**YOUR OBJECTIVE:** What you give must be exactly the lines of the material from the first through the line that contains "The image size is (463, 400).", inclusive, and no others.

++++ RECORDS SUPPLIED ++++

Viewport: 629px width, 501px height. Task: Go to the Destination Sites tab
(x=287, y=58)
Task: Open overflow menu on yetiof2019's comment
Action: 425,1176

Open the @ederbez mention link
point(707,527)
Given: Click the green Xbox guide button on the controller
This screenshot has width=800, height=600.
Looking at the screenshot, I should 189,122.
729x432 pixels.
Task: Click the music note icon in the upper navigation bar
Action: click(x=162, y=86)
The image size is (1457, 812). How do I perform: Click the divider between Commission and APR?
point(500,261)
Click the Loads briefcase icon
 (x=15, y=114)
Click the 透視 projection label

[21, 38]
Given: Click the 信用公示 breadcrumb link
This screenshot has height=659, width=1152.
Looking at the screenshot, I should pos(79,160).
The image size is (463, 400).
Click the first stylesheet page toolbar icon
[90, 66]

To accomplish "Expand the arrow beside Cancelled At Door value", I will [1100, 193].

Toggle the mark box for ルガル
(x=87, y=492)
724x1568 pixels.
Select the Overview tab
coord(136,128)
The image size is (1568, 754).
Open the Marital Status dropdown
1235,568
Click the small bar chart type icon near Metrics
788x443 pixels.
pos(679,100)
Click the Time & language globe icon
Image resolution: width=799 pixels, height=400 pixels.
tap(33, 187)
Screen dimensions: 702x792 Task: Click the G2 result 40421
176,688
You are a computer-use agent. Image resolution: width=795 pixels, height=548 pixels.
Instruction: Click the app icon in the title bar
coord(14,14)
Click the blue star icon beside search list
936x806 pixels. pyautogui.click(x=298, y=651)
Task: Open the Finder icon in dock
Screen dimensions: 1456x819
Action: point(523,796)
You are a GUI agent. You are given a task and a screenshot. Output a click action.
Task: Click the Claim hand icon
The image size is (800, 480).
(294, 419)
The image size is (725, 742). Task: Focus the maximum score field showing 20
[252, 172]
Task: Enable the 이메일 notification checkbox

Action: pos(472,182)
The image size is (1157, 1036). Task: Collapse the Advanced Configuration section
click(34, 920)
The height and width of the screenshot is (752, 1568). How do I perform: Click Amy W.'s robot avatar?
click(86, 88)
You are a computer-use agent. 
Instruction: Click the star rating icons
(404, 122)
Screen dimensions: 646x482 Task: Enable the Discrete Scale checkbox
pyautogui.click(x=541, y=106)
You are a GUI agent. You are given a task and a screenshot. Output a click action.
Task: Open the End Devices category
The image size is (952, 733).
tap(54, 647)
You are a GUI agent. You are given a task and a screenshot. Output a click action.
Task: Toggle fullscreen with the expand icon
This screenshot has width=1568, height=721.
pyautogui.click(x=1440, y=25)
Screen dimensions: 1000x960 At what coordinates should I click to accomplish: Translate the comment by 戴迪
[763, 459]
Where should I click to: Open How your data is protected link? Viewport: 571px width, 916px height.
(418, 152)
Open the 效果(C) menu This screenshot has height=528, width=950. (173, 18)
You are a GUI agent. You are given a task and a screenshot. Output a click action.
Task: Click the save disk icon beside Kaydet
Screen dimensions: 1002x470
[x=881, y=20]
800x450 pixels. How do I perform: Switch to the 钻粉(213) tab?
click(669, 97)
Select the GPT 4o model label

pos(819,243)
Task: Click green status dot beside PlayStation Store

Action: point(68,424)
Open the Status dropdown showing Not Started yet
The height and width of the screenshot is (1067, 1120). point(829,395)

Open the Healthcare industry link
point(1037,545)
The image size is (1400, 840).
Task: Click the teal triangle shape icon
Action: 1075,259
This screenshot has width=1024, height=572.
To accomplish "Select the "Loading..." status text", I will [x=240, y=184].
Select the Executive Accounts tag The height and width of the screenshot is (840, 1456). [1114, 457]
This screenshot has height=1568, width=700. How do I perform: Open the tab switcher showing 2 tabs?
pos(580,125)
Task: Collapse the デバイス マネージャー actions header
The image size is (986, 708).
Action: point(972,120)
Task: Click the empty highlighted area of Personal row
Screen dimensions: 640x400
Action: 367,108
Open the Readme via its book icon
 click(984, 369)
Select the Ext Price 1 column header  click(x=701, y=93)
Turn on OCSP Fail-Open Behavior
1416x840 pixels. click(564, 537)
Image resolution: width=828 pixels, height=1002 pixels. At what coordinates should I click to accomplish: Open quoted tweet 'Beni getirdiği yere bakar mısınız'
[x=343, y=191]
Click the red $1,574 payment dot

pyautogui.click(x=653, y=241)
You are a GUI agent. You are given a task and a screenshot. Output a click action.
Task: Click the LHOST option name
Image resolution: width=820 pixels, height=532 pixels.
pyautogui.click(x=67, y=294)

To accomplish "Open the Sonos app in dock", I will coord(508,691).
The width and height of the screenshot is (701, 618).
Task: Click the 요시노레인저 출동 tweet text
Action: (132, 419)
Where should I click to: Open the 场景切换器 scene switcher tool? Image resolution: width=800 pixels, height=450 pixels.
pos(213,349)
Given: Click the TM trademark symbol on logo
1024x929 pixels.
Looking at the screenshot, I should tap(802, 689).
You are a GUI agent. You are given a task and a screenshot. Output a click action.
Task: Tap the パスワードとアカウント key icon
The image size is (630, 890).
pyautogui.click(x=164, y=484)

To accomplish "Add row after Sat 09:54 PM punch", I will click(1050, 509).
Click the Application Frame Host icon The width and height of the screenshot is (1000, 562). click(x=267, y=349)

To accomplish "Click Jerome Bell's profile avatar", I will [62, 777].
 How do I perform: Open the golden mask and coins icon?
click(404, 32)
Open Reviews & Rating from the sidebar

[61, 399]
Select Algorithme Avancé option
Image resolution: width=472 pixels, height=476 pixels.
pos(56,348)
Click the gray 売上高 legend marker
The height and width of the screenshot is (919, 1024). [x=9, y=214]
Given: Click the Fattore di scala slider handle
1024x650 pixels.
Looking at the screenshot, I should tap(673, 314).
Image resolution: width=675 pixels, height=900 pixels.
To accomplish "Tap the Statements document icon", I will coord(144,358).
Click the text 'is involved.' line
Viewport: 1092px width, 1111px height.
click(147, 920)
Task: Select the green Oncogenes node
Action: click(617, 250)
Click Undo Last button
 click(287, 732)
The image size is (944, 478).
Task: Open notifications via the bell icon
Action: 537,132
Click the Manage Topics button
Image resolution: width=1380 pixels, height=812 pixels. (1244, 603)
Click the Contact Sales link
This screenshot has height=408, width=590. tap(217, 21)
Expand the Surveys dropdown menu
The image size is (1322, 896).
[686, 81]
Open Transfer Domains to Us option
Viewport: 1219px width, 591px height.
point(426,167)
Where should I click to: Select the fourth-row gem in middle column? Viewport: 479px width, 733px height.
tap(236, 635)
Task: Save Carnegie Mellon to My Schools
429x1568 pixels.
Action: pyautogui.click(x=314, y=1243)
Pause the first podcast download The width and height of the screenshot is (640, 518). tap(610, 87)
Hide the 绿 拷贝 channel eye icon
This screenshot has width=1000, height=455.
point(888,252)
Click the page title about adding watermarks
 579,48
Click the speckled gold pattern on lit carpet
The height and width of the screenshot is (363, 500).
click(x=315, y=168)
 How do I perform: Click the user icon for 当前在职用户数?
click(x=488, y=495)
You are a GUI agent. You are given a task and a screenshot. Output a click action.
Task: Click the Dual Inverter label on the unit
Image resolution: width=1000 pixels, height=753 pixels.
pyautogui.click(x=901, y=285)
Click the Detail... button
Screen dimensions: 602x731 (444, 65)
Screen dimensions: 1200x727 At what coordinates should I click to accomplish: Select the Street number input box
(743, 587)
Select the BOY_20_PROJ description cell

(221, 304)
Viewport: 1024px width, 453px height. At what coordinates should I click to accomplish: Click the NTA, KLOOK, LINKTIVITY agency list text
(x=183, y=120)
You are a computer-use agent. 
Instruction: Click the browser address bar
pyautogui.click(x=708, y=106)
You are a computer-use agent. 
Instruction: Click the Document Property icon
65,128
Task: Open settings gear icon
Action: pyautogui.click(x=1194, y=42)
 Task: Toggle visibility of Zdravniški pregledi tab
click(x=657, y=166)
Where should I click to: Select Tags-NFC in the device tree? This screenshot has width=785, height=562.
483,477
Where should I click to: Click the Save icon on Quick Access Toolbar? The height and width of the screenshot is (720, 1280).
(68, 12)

++++

**ANSWER SPACE:**
Viewport: 629px width, 501px height. Task: Go to the Destination Sites tab
(x=287, y=58)
Task: Open overflow menu on yetiof2019's comment
Action: 425,1176

Open the @ederbez mention link
point(707,527)
Given: Click the green Xbox guide button on the controller
This screenshot has width=800, height=600.
Looking at the screenshot, I should 189,122.
729x432 pixels.
Task: Click the music note icon in the upper navigation bar
Action: click(x=162, y=86)
The image size is (1457, 812). How do I perform: Click the divider between Commission and APR?
point(500,261)
Click the Loads briefcase icon
 (x=15, y=114)
Click the 透視 projection label

[21, 38]
Given: Click the 信用公示 breadcrumb link
This screenshot has height=659, width=1152.
Looking at the screenshot, I should pos(79,160).
The image size is (463, 400).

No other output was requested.